En se limitant, dans la pratique, à une perspective nationale, le camarade Martov se réserve la possibilité de vivre dans le même camp que les social-patriotes. Il espère, avec Dan et Tsérételli, traverser indemne l’« épidémie » de nationalisme, car celle-ci finira avec la guerre, et il a l’intention de revenir alors, en même temps qu’eux, sur les chemins « normaux » de la lutte de classe. Martov est lié aux social-patriotes non par une simple et vide tradition de parti, mais par une attitude profondément i-opportuniste sur la révolution sociale, qui ne devrait selon eux jouer aucun rôle dans la formulation des problèmes d’aujourd’hui. Et c’est là ce qui les sépare de nous.

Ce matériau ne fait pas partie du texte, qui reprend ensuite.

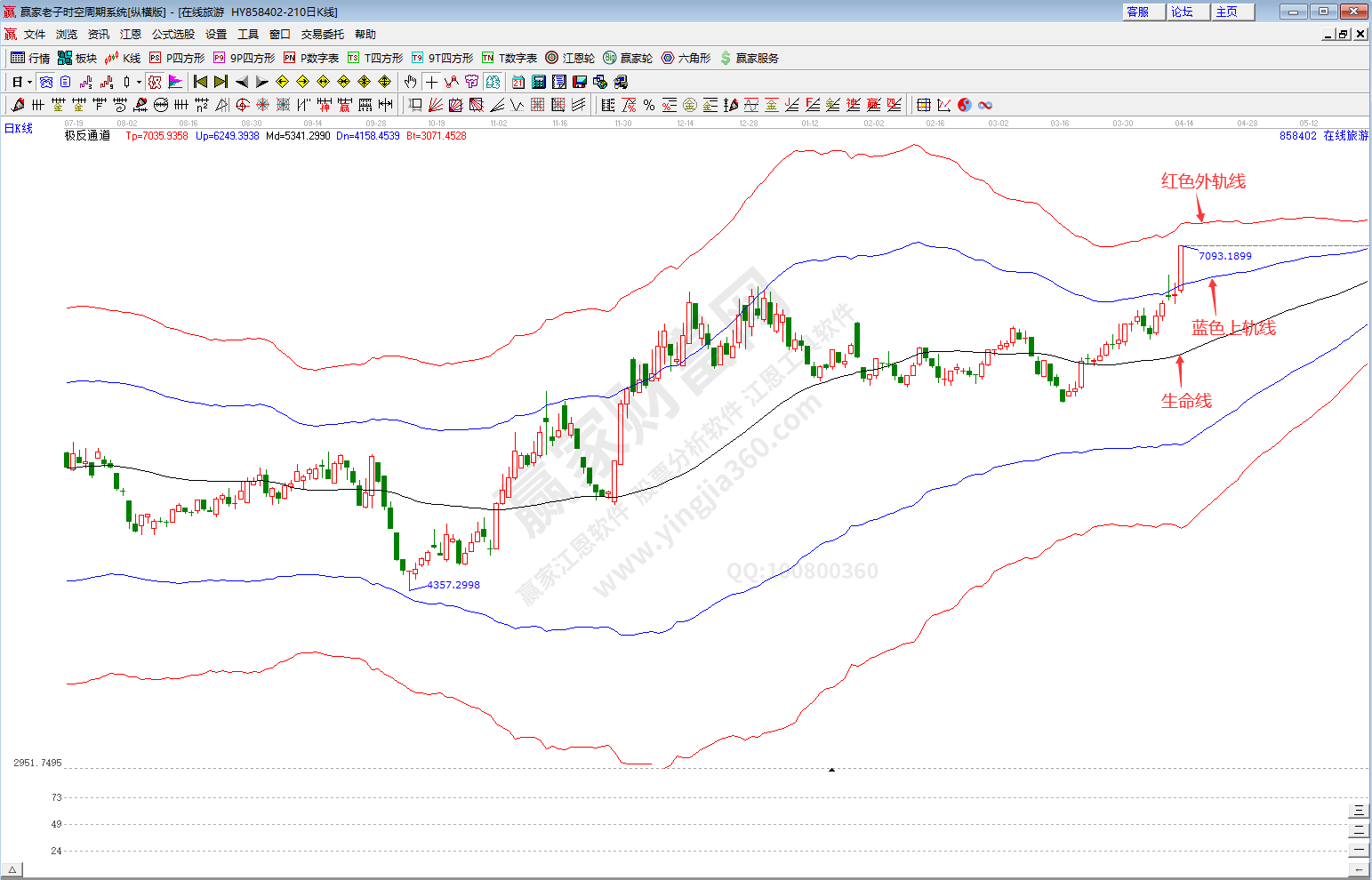
Task: Open the 六角形 hexagon chart tool
Action: [686, 58]
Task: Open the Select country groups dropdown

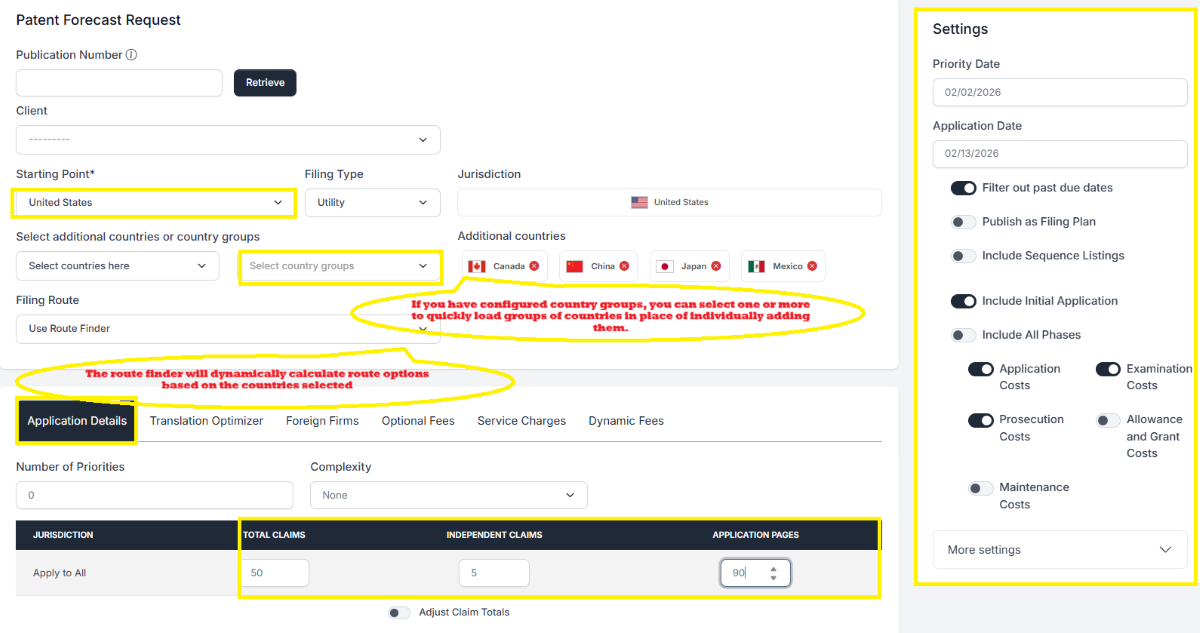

La lutte pour prendre le pouvoir ne constitue pas simplement, à nos yeux, la prochaine étape d’une révolution nationale démocratique. Non, c’est l’accomplissement de notre devoir international ; la conquête de l’une des positions les plus importantes sur l’ensemble du front de lutte contre l’impérialisme. Et c’est ce point de vue qui détermine notre position sur la prétendue question de la défense de la patrie. Un déplacement temporaire du front d’un côté ou de l’autre ne peut ni arrêter ni détourner notre lutte, car elle est dirigée contre les fondements mêmes du capitalisme, qui semble s’appliquer à la destruction impérialiste mutuelle des peuples de tous les pays.

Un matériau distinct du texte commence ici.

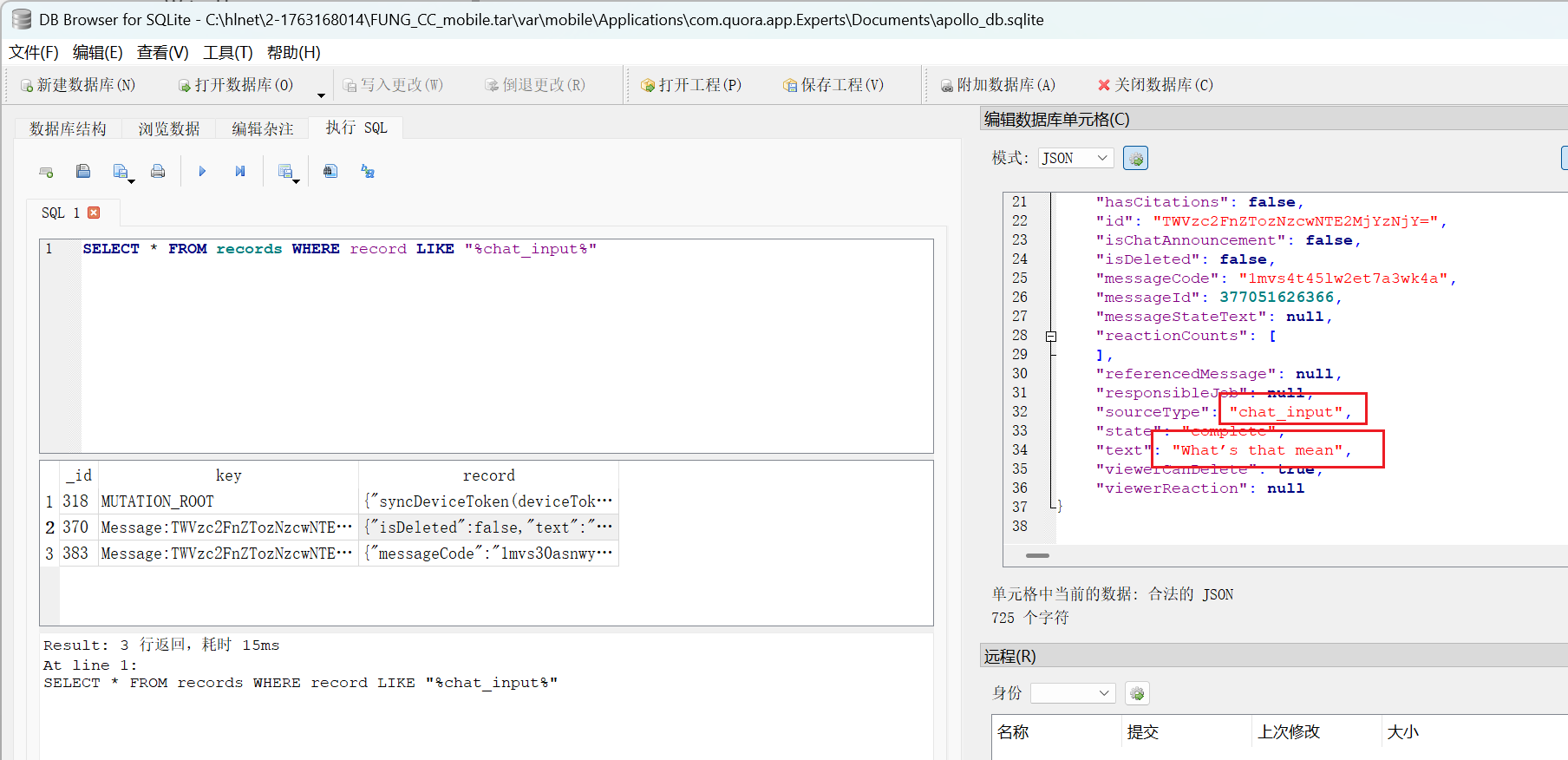Click 打开数据库(O) button
This screenshot has height=760, width=1568.
pos(236,85)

Révolution permanente ou massacre permanent ! Telle est la lutte dont l’enjeu est le sort de l’humanité !
- ↑ La révolution commença le 8 mars à Petrograd. Le 11, le soviet de Petrograd entra en fonction. Le 12 fut formé le comité exécutif provisoire de la Douma. Il eut en mai une crise ministérielle causée par la démission de Milioukov le 15, et qui aboutit à la formation du premier gouvernement de coalition. Nouvelle crise le 16 juillet, et deuxième gouvernement de coalition.
- ↑ Cf. Engels, Préface à La Question du logement, Éditions sociales, Paris ; 1957, p. 13 (N.d.T.)

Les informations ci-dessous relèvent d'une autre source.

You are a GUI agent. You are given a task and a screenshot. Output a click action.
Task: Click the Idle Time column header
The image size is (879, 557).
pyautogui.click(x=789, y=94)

- ↑ Cf. Trotsky, Bilan et Perspectives, Op. Cité. p. 463. (N.d.T.)
- ↑ La conférence de Stockholm, proposée par les socialistes scandinaves pour faire pression en faveur de la paix sur les nations belligérantes, n’eut pas lieu. En avril 1917, le Danois Borbjerg étendit l’invitation aux soviets de Petrograd. Les mencheviks refusèrent. Cf. la note 5 de L. C. Fraina, Ire partie, chap. 1.
- ↑ Les éléments de gauche, opposés à la guerre, de la social-démocratie allemande, sous la direction de Liebknecht, Rosa Luxemburg et Mehring, constituèrent le 1er janvier 1916 le « groupe international ». Il fut connu par la suite sous le nom de « Ligue Spartacus » et, le 1er janvier 1919, devint le Parti communiste allemand.